*** The data ***

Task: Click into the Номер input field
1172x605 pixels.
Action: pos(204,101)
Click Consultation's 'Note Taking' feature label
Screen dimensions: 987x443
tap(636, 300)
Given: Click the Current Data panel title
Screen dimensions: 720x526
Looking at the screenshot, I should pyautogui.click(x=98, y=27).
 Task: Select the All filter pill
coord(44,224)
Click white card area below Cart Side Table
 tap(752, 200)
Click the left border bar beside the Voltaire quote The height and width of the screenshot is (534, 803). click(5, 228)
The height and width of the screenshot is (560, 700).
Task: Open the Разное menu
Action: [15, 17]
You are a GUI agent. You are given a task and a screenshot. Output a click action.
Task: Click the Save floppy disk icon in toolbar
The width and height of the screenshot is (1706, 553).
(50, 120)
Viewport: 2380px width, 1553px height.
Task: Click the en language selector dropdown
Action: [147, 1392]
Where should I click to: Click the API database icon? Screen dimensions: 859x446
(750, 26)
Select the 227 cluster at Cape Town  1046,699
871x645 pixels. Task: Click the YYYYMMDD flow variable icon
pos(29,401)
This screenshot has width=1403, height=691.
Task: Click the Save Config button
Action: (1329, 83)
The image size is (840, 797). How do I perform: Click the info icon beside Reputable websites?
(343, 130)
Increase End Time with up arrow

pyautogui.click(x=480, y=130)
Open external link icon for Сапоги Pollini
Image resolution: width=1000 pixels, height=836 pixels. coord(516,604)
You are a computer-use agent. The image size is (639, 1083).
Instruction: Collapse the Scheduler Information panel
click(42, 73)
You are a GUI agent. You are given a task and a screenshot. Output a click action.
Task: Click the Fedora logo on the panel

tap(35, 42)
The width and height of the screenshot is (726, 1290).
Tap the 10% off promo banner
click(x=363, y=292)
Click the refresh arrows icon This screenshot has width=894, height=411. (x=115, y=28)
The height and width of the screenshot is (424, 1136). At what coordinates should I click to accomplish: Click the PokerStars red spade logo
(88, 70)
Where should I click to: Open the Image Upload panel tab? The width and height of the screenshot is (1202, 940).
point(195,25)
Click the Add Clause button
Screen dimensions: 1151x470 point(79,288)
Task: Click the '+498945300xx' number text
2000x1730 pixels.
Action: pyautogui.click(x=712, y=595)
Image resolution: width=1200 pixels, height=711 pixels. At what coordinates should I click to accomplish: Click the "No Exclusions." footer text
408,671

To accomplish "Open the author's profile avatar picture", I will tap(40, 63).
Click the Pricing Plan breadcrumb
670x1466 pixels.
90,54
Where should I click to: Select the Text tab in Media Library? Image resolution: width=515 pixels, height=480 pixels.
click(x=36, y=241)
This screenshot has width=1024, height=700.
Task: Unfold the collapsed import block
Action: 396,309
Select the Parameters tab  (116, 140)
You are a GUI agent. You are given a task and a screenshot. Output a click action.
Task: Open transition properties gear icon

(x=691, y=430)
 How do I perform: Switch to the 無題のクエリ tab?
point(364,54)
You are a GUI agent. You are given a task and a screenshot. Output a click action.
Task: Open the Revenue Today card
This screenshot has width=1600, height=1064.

*** End of The data ***

### Task objective
The material must be written out again in full and without changes.

### Task output
Task: Click into the Номер input field
1172x605 pixels.
Action: pos(204,101)
Click Consultation's 'Note Taking' feature label
Screen dimensions: 987x443
tap(636, 300)
Given: Click the Current Data panel title
Screen dimensions: 720x526
Looking at the screenshot, I should pyautogui.click(x=98, y=27).
 Task: Select the All filter pill
coord(44,224)
Click white card area below Cart Side Table
 tap(752, 200)
Click the left border bar beside the Voltaire quote The height and width of the screenshot is (534, 803). click(5, 228)
The height and width of the screenshot is (560, 700).
Task: Open the Разное menu
Action: [15, 17]
You are a GUI agent. You are given a task and a screenshot. Output a click action.
Task: Click the Save floppy disk icon in toolbar
The width and height of the screenshot is (1706, 553).
(50, 120)
Viewport: 2380px width, 1553px height.
Task: Click the en language selector dropdown
Action: [147, 1392]
Where should I click to: Click the API database icon? Screen dimensions: 859x446
(750, 26)
Select the 227 cluster at Cape Town  1046,699
871x645 pixels. Task: Click the YYYYMMDD flow variable icon
pos(29,401)
This screenshot has width=1403, height=691.
Task: Click the Save Config button
Action: (1329, 83)
The image size is (840, 797). How do I perform: Click the info icon beside Reputable websites?
(343, 130)
Increase End Time with up arrow

pyautogui.click(x=480, y=130)
Open external link icon for Сапоги Pollini
Image resolution: width=1000 pixels, height=836 pixels. coord(516,604)
You are a computer-use agent. The image size is (639, 1083).
Instruction: Collapse the Scheduler Information panel
click(42, 73)
You are a GUI agent. You are given a task and a screenshot. Output a click action.
Task: Click the Fedora logo on the panel

tap(35, 42)
The width and height of the screenshot is (726, 1290).
Tap the 10% off promo banner
click(x=363, y=292)
Click the refresh arrows icon This screenshot has width=894, height=411. (x=115, y=28)
The height and width of the screenshot is (424, 1136). At what coordinates should I click to accomplish: Click the PokerStars red spade logo
(88, 70)
Where should I click to: Open the Image Upload panel tab? The width and height of the screenshot is (1202, 940).
point(195,25)
Click the Add Clause button
Screen dimensions: 1151x470 point(79,288)
Task: Click the '+498945300xx' number text
2000x1730 pixels.
Action: pyautogui.click(x=712, y=595)
Image resolution: width=1200 pixels, height=711 pixels. At what coordinates should I click to accomplish: Click the "No Exclusions." footer text
408,671

To accomplish "Open the author's profile avatar picture", I will tap(40, 63).
Click the Pricing Plan breadcrumb
670x1466 pixels.
90,54
Where should I click to: Select the Text tab in Media Library? Image resolution: width=515 pixels, height=480 pixels.
click(x=36, y=241)
This screenshot has width=1024, height=700.
Task: Unfold the collapsed import block
Action: 396,309
Select the Parameters tab  (116, 140)
You are a GUI agent. You are given a task and a screenshot. Output a click action.
Task: Open transition properties gear icon

(x=691, y=430)
 How do I perform: Switch to the 無題のクエリ tab?
point(364,54)
You are a GUI agent. You are given a task and a screenshot. Output a click action.
Task: Open the Revenue Today card
This screenshot has width=1600, height=1064.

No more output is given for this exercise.